[Provided records]:
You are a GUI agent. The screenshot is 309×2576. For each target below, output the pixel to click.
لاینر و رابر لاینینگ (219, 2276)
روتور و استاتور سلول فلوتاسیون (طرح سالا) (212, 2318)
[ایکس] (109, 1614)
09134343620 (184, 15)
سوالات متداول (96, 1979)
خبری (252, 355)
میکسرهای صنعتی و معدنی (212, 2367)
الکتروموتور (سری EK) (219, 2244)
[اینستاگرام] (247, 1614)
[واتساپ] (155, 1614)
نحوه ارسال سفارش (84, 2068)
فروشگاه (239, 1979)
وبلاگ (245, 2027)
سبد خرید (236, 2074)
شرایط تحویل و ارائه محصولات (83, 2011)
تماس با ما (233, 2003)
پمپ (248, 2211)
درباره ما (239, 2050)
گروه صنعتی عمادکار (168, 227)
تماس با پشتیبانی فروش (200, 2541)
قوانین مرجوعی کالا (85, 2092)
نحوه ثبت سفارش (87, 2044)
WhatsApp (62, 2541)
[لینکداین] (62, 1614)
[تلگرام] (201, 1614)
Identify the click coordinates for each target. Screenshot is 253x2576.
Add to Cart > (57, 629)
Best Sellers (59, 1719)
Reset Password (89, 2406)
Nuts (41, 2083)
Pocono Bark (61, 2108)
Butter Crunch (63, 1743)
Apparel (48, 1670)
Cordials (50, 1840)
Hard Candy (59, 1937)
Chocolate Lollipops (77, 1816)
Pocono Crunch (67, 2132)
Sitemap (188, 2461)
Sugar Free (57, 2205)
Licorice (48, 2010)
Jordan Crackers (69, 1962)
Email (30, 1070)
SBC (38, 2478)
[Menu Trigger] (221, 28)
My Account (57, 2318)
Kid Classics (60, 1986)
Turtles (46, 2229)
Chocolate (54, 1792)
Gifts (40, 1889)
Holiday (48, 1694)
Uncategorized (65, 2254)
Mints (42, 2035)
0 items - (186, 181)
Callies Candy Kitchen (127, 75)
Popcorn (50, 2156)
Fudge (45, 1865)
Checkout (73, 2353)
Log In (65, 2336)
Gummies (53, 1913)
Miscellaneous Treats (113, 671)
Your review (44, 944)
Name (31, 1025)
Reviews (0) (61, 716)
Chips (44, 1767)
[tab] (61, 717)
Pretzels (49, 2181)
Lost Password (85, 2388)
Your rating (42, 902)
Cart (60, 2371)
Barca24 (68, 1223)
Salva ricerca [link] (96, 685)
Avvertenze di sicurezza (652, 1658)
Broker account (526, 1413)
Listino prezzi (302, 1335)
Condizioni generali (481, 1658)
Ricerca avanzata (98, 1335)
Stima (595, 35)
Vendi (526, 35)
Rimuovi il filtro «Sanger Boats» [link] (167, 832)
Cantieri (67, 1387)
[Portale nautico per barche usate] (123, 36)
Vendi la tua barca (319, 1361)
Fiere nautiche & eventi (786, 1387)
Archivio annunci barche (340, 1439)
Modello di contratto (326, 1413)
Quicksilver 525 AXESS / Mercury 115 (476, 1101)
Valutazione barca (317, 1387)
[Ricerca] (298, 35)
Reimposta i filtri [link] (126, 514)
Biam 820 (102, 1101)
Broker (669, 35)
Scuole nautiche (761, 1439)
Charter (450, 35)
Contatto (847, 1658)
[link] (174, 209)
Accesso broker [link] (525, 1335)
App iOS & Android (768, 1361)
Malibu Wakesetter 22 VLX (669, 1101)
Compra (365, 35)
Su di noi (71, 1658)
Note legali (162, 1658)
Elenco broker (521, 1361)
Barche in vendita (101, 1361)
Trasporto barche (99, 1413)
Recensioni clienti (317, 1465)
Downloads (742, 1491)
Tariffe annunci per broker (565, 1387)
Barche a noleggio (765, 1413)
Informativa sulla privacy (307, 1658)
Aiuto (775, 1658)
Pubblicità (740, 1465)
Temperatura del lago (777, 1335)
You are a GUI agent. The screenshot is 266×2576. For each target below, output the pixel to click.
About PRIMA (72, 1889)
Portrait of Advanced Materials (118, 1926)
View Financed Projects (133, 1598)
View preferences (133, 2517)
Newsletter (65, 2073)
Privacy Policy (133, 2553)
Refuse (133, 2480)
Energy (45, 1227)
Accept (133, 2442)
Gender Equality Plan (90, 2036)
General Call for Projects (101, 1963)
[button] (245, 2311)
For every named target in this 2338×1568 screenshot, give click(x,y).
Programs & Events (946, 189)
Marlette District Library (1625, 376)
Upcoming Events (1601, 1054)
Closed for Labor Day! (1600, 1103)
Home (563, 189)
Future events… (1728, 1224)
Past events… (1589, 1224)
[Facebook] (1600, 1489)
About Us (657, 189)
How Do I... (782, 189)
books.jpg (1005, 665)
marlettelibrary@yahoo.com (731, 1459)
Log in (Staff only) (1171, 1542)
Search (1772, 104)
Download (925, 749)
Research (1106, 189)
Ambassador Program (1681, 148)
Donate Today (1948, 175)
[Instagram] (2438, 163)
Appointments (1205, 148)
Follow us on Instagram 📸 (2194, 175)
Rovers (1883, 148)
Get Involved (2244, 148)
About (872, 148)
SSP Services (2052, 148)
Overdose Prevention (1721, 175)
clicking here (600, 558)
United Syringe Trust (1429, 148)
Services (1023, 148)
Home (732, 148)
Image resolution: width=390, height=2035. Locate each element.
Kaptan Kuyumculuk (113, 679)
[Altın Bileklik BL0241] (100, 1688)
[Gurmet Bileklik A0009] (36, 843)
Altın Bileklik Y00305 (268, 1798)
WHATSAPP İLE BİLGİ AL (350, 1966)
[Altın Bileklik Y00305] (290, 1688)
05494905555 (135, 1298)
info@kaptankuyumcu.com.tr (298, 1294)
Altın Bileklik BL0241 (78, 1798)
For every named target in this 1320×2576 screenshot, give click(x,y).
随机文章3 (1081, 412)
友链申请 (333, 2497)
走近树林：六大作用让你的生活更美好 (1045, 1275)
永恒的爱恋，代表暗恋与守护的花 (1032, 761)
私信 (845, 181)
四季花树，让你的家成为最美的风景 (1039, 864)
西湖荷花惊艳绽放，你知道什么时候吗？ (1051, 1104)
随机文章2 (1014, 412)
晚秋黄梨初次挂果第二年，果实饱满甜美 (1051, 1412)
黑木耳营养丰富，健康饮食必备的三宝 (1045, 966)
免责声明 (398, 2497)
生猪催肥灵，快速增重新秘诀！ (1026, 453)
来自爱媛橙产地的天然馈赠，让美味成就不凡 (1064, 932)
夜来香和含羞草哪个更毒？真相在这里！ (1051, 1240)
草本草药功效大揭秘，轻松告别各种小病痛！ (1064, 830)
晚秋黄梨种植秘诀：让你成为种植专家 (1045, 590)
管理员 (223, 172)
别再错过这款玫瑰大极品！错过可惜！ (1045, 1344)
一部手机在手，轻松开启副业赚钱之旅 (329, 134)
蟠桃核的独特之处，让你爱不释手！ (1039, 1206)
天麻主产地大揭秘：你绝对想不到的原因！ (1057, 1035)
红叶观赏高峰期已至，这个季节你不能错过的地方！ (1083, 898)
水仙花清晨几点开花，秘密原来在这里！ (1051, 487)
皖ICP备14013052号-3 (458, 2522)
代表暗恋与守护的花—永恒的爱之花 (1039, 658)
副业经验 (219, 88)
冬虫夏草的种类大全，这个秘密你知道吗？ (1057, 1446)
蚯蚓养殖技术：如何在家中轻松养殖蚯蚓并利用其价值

[What the exercise asks]:
Beginning at the top of the data, please return every line until and including the line containing "Licorice (48, 2010)", copied exactly, and nothing past it.

[Reply]:
You are a GUI agent. The screenshot is 309×2576. For each target below, output the pixel to click.
لاینر و رابر لاینینگ (219, 2276)
روتور و استاتور سلول فلوتاسیون (طرح سالا) (212, 2318)
[ایکس] (109, 1614)
09134343620 (184, 15)
سوالات متداول (96, 1979)
خبری (252, 355)
میکسرهای صنعتی و معدنی (212, 2367)
الکتروموتور (سری EK) (219, 2244)
[اینستاگرام] (247, 1614)
[واتساپ] (155, 1614)
نحوه ارسال سفارش (84, 2068)
فروشگاه (239, 1979)
وبلاگ (245, 2027)
سبد خرید (236, 2074)
شرایط تحویل و ارائه محصولات (83, 2011)
تماس با ما (233, 2003)
پمپ (248, 2211)
درباره ما (239, 2050)
گروه صنعتی عمادکار (168, 227)
تماس با پشتیبانی فروش (200, 2541)
قوانین مرجوعی کالا (85, 2092)
نحوه ثبت سفارش (87, 2044)
WhatsApp (62, 2541)
[لینکداین] (62, 1614)
[تلگرام] (201, 1614)
Identify the click coordinates for each target. Screenshot is 253x2576.
Add to Cart > (57, 629)
Best Sellers (59, 1719)
Reset Password (89, 2406)
Nuts (41, 2083)
Pocono Bark (61, 2108)
Butter Crunch (63, 1743)
Apparel (48, 1670)
Cordials (50, 1840)
Hard Candy (59, 1937)
Chocolate Lollipops (77, 1816)
Pocono Crunch (67, 2132)
Sitemap (188, 2461)
Sugar Free (57, 2205)
Licorice (48, 2010)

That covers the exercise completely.